Validation of a Non-Invasive Method Using Mechanical Extensometer for the Estimation of Intracranial Compliance Using Repeated Measures Agreement Analysis
Hayley Williams1, Sanem Uysal1, Nicholas Thompson2, Catherine Hassett3, Joao Gomes3
1Department of Neurology, Neurological Institute, Cleveland Clinic, 2Department of Quantitative Health Sciences, Lerner Research Institute, Cleveland Clinic, 3Neurointensive Care Unit, Cerebrovascular Center, Neurological Institute, Cleveland Clinic
Objective:
To validate a non-invasive intracranial (ICP) waveform monitoring device against the gold standard invasive ICP monitoring device for comparison of three methodologies calculating estimated intracranial compliance.
Background:
Cerebral compliance is the brain’s ability to accommodate volumes increases without an increase in pressure.

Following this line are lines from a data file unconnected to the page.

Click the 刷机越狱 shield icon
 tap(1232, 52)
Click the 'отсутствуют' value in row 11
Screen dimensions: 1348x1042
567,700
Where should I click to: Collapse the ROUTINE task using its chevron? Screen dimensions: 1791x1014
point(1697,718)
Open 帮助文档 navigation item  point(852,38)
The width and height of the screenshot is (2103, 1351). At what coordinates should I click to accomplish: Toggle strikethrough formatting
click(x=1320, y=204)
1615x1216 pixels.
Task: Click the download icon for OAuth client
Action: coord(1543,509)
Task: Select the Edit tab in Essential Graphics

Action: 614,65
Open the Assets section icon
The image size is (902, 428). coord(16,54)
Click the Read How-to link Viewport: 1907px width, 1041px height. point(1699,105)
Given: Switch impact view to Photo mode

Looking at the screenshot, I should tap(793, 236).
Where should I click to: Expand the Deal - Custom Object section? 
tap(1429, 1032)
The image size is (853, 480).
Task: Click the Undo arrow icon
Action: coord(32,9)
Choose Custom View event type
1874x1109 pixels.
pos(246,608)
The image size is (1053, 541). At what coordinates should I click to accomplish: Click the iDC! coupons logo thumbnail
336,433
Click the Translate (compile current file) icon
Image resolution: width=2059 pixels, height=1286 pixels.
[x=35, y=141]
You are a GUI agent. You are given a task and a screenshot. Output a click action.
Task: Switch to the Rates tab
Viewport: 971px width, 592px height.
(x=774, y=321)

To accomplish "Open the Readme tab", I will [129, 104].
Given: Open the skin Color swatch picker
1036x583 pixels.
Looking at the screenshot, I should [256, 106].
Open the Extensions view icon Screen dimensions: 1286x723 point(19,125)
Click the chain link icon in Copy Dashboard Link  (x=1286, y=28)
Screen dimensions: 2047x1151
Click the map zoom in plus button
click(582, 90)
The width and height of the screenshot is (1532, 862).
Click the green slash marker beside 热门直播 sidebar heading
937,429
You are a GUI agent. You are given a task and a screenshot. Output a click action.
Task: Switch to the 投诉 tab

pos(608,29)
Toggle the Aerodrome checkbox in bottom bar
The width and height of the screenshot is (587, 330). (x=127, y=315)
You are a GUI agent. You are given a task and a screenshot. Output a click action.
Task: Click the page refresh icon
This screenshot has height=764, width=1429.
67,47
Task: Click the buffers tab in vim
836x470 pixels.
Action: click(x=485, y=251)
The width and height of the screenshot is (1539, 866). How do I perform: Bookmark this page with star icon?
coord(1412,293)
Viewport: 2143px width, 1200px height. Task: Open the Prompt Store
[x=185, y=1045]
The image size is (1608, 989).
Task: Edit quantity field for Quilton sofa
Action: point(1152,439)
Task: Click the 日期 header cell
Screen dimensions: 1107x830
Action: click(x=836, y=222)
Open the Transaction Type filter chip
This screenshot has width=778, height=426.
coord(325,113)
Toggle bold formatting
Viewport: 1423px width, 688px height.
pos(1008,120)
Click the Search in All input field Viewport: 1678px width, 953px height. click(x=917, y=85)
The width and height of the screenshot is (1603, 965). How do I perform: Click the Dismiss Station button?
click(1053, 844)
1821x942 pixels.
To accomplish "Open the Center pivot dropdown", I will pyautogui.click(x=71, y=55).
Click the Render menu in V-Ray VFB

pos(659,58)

Several methods utilize surrogate cerebral compliance estimations, but these require invasive ICP monitoring. For this study, intracranial compliance was calculated by transcranial doppler (TCD), as well as ICP waveform analysis (P1:P2 ratio, Time to Peak [TTP]).
Design/Methods:
Adult brain-injured patients were monitored with both invasive (extraventricular drain) and noninvasive (mechanical extensometer). TCD and ICP waveform analysis was performed by ICM+ and Brain4Care analytics. To examine agreement, a linear mixed-effects model accounted for repeated measurements to compute the concordance correlation coefficient (CCC), total deviation index (TDI), and coefficient of individual agreement (CIA). TCD values were log-transformed to mitigate non-normality. A coverage probability plot (CPP) was computed for the percent of observations within different cut points for each method. Computations were performed in R. All tests were two-sided and statistical significance was established at 0.05.
Results:
21 patients were monitored for median 36 minutes (IQR 27–42). Agreement statistics for TCD, P2/P1 ratio, and TTP were as follows: TTP: [CCC 0.33; CIA 0.25; TDI, 95% agreement 0.24 units], P2:P1: [CCC 0.42; CIA 0.05; TDI, 95% agreement 1.05], and log(TCD): [CCC: 0.50; CIA: 0.04; TDI, 95% agreement 2.94]. Although the CCC was highest for log(TCD) values, TTP and P2:1 ratio had better agreement with TDI and CIA analysis. This was further supported by the CPP, which showed TTP had the highest percent of cases within various cutoff difference values.
Conclusions:
Non-invasive and invasive evaluations of estimated intracranial compliance reveals discordance between the three methodologies. ICP waveform derived measurements may be a better estimate of compliance compared to TCD-derived methods; however, prospective validation studies are required.